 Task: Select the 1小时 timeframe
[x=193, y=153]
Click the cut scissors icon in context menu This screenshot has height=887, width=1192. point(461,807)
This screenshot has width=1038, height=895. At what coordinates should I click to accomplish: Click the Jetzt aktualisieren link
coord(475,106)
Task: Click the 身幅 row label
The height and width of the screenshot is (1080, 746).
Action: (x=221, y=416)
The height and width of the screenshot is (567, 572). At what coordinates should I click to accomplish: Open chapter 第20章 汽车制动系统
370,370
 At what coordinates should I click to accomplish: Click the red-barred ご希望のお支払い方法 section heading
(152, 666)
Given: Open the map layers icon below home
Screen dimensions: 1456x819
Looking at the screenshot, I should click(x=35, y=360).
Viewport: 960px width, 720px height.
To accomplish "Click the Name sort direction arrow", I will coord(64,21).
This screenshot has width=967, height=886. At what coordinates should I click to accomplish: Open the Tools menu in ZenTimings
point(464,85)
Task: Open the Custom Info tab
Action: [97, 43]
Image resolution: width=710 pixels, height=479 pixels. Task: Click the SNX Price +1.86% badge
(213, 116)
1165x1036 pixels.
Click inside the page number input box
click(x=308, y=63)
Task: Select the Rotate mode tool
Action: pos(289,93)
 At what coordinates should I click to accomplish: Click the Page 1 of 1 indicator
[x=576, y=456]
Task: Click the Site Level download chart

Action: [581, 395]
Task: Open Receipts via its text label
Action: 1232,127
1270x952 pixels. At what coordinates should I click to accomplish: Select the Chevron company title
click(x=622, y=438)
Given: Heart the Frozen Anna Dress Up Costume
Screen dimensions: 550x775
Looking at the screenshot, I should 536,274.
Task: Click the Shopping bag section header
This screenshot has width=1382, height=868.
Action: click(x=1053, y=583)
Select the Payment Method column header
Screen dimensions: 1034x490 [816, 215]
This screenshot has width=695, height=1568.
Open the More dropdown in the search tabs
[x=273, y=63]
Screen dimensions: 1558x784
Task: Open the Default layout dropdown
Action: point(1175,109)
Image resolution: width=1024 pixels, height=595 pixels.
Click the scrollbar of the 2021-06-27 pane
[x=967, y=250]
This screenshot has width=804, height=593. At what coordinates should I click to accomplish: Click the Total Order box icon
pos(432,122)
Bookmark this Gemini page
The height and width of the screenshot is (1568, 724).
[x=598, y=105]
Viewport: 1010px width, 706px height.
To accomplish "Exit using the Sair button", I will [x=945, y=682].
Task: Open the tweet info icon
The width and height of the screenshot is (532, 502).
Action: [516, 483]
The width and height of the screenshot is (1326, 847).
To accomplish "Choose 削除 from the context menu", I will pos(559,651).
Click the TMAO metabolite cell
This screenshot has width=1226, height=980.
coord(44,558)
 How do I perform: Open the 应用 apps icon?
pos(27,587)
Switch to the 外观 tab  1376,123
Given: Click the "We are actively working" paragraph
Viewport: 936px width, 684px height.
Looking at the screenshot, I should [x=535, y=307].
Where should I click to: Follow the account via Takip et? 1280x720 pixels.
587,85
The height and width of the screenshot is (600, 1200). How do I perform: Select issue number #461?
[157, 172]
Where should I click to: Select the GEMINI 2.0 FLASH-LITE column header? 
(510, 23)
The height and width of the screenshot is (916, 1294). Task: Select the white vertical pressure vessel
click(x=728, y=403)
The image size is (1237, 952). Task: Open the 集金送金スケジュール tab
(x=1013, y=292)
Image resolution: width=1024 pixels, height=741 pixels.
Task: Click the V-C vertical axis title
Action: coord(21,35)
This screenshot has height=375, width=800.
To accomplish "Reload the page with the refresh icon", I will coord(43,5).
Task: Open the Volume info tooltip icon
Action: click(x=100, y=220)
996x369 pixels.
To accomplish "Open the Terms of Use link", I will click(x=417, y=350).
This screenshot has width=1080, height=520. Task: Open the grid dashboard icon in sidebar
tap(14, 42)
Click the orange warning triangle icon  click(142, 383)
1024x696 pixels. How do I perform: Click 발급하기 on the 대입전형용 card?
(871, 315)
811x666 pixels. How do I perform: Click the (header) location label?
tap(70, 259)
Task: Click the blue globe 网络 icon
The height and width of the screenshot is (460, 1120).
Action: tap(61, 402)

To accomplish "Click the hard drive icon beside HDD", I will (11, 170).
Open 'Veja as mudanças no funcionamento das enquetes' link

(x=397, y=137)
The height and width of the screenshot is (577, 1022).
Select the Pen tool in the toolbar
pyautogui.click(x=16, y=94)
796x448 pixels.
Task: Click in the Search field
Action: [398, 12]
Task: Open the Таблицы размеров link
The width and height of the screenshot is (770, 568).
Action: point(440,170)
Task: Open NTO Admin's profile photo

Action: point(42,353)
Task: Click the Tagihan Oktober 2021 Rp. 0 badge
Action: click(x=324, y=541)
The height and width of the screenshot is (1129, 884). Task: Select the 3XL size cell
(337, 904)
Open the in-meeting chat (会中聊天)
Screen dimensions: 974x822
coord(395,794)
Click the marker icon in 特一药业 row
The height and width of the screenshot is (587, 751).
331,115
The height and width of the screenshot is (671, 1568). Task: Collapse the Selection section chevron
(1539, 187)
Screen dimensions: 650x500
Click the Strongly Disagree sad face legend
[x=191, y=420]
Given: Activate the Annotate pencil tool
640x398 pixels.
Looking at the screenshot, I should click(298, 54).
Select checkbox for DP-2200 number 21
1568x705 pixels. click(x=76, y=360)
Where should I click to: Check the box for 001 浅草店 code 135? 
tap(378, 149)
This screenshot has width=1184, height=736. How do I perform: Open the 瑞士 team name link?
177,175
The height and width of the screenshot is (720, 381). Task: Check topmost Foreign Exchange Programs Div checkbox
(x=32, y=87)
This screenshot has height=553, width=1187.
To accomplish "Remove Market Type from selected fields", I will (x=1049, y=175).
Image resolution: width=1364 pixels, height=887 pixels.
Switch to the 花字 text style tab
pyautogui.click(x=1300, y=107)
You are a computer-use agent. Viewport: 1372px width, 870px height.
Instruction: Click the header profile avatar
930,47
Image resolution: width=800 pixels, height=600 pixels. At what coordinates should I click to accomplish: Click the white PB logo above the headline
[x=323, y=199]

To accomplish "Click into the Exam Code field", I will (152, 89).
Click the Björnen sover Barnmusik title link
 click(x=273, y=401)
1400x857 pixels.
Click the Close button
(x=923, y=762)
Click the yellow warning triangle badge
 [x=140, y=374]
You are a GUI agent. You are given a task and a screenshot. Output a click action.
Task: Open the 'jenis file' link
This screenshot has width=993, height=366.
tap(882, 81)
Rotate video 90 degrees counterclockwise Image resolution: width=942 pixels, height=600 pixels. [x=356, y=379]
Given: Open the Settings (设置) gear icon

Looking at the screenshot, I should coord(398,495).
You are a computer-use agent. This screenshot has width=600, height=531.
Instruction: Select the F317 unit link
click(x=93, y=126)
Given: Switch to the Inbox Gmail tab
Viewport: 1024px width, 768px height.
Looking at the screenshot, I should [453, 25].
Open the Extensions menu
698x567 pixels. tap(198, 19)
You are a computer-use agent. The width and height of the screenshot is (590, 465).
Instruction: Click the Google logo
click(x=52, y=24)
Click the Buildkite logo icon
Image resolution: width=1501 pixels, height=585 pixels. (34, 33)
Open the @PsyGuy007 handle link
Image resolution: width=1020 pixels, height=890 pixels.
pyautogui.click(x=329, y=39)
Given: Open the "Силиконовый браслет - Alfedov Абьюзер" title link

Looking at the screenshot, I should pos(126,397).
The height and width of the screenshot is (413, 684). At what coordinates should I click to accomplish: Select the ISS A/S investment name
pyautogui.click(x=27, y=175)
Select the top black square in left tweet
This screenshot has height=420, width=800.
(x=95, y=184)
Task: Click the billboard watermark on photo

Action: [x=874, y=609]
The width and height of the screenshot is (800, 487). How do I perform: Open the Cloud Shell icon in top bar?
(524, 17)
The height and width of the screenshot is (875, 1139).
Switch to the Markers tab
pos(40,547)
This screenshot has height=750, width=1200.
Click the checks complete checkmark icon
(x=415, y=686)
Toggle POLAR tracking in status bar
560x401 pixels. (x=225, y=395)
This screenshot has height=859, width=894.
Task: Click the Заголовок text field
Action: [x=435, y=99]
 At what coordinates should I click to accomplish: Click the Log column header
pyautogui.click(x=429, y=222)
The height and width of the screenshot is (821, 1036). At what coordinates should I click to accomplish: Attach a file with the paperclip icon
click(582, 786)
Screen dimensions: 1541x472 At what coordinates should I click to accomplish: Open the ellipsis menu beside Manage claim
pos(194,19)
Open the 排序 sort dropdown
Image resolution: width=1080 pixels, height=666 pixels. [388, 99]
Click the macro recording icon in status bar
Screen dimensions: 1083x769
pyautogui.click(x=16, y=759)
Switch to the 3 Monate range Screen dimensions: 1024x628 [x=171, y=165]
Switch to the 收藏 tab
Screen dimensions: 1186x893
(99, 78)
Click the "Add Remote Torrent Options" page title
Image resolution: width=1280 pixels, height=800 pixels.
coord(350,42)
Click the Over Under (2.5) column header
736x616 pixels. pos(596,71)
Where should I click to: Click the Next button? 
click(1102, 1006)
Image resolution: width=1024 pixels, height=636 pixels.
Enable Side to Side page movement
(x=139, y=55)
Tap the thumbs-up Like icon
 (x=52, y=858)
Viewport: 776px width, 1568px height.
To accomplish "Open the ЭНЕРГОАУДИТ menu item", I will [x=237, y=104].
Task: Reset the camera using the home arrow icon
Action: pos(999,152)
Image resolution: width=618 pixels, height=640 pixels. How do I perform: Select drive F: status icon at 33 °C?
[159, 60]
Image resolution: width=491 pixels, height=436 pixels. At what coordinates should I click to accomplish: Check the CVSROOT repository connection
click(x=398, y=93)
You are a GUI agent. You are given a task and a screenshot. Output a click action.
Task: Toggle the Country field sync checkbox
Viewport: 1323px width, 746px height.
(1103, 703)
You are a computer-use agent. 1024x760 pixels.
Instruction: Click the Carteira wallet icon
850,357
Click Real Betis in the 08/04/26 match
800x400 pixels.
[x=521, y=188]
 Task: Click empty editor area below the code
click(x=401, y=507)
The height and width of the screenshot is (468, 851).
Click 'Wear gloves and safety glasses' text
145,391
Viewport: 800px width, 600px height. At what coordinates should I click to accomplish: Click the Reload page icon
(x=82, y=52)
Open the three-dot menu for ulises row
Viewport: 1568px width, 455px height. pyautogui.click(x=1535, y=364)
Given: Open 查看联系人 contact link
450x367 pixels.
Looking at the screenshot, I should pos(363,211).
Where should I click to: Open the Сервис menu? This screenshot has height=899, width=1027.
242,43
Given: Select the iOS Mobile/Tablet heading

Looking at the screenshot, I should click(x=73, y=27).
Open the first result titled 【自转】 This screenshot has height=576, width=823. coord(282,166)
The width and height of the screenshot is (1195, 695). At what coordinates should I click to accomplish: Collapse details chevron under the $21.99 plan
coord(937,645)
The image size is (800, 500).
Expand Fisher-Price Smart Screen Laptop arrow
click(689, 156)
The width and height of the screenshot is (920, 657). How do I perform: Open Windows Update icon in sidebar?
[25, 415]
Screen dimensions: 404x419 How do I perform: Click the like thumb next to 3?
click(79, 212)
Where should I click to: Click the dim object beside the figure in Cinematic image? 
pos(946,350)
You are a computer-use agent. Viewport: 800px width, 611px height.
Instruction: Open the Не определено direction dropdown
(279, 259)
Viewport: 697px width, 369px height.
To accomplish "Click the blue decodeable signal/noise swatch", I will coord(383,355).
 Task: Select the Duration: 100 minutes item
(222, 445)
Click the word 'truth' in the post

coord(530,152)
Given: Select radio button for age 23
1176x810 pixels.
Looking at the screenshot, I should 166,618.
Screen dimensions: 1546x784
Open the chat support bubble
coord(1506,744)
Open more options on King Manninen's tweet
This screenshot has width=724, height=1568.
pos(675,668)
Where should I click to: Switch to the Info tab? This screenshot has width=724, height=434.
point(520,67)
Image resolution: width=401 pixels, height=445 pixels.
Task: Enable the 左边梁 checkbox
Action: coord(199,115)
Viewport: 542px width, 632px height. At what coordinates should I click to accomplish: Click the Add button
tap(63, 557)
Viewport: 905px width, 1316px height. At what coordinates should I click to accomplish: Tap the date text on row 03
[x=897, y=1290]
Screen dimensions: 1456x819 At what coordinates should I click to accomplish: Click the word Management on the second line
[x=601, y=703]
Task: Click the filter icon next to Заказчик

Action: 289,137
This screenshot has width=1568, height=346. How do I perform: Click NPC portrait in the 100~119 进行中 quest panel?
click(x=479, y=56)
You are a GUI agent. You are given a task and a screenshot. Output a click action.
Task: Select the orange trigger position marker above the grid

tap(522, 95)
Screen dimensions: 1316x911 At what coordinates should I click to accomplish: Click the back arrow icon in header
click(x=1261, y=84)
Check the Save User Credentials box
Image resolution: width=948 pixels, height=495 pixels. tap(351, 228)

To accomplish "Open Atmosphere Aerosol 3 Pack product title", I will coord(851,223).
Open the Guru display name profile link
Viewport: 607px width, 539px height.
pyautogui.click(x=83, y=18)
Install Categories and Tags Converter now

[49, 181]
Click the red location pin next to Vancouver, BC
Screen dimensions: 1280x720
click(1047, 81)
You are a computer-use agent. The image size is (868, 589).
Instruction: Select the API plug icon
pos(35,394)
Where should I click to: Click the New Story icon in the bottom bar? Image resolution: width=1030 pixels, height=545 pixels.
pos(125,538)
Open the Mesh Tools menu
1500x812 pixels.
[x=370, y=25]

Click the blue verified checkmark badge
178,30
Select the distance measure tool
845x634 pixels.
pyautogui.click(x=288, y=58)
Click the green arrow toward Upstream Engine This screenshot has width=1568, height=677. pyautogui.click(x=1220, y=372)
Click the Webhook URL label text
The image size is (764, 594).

##############################

▸ Aim of the exercise: The answer must consist of every line from the entries above that contains the string "computer".

▸ Output of the exercise:
You are a computer-use agent. Viewport: 1372px width, 870px height.
You are a computer-use agent. This screenshot has width=600, height=531.
You are a computer-use agent. The width and height of the screenshot is (590, 465).
You are a computer-use agent. 1024x760 pixels.
You are a computer-use agent. Viewport: 800px width, 611px height.
You are a computer-use agent. The image size is (868, 589).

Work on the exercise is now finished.